Ear infections are one of the most prevalent pediatric illnesses. Despite the fact that the American Academy of Pediatrics (AAP) recommends breastfeeding, vaccination (especially against the flu and pneumococcal viruses), and avoiding secondhand smoke as ways to prevent ear infections, more than 80% of children in the United States have at least one ear infection by the age of three. The ear is extremely sensitive, especially the canal and eardrum. Over time, earwax accumulation can harm these structures. This can cause hearing loss. Ear irrigation is a safe approach to remove extra earwax and reduce the risk of ear injury. Foreign objects, such as food, insects, or tiny stones, can get stuck in the ear. The objective in these situations is to remove the things carefully and swiftly before they go farther into the ear or cause harm to the sensitive canal.  Ear discomfort is often always the first symptom. Relieving the discomfort might help the youngster feel more at peace and reduce parental concern. Antibiotics were once the go-to therapy for ear infections, with 16 to 20 million antibiotic prescriptions provided each year. Concerns about antibiotic resistance have prompted doctors to reconsider this practice, and the most recent AAP guidelines distinguish between ear infections that benefit from antibiotics and those for which “wait and see” and pain management is the best course of action, noting that most infections resolve on their own within 10 days.

Meanwhile, try these tried-and-true earache home treatments.

1. Olive Oil

Olive oil is commonly offered as a cerumenlytic at drugstores, which is an ear canal lubricant that helps release stubborn ear wax and provide pleasant relief.

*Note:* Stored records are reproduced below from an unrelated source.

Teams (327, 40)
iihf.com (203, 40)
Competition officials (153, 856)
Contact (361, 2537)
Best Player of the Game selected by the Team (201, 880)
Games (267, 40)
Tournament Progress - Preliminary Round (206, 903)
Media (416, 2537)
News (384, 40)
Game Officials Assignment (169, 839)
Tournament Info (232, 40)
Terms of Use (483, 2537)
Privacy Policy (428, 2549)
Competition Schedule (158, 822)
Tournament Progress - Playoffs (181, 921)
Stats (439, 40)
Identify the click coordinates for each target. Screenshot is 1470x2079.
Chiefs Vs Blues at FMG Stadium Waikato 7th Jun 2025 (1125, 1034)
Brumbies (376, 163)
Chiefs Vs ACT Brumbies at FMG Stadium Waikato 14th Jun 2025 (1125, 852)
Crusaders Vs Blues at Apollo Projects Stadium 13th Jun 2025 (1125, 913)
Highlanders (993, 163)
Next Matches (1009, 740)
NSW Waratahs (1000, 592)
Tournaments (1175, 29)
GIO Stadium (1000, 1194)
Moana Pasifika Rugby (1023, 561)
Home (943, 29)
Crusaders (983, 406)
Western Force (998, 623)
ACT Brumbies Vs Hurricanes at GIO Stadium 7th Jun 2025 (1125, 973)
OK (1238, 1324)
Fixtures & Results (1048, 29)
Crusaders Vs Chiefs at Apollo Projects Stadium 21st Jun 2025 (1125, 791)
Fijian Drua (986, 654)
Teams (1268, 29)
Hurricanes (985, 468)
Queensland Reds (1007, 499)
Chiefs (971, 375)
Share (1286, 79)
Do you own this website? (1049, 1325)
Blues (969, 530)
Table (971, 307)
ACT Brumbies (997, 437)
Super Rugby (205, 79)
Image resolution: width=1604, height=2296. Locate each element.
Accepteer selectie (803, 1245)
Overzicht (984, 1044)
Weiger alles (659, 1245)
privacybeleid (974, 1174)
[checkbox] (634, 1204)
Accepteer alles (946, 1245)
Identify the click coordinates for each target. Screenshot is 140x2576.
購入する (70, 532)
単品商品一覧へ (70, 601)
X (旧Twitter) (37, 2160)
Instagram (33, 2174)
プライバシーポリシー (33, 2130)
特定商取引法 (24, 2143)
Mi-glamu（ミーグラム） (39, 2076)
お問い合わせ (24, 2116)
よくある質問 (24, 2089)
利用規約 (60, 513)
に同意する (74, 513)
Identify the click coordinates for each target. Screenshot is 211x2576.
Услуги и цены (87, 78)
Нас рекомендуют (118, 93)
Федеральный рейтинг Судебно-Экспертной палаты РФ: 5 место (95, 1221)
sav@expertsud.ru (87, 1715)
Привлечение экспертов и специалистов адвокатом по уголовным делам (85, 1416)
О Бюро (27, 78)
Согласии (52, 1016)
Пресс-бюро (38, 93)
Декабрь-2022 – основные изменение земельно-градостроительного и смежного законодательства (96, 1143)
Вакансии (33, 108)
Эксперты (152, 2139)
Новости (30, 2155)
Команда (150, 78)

Warm the olive oil to a lukewarm temperature before using. (Place the olive oil in a tiny, tightly sealed bottle and hold it under warm running water, gently shaking it to disperse the temperature evenly.) Test a drop on your fingertip before placing any oil in your child’s ear. Fluids that are too hot or too cold might create dizziness, thus the oil should be similar to body temperature. Tip your child’s head to the side and place 3–5 drops in the afflicted ear with an eye dropper.

To keep the oil from leaking out, place a piece of cotton in the ear as needed. If your child has ear tubes or you suspect the eardrum has ruptured, don’t apply drops in his or her ear (characterized by fluid draining from the ear).